▶ _Work to be completed_
What you output must match the entries exactly, apart from the pictures, which are left out.

▼

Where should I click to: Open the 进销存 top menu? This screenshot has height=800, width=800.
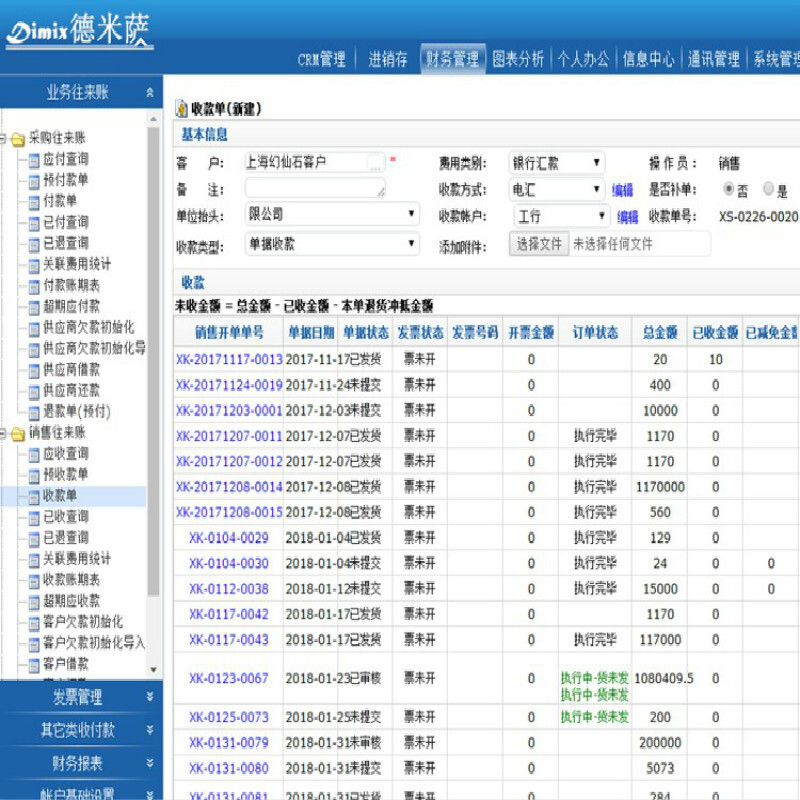pos(387,59)
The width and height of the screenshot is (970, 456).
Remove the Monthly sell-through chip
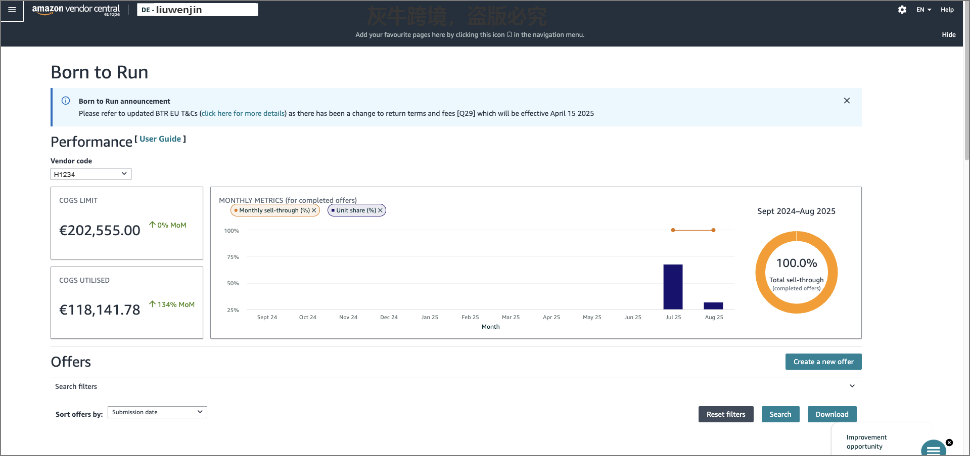click(314, 210)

▲

▶ _Result for this task_
Where should I click to: Open the 进销存 top menu? This screenshot has height=800, width=800.
pos(387,59)
The width and height of the screenshot is (970, 456).
Remove the Monthly sell-through chip
click(314, 210)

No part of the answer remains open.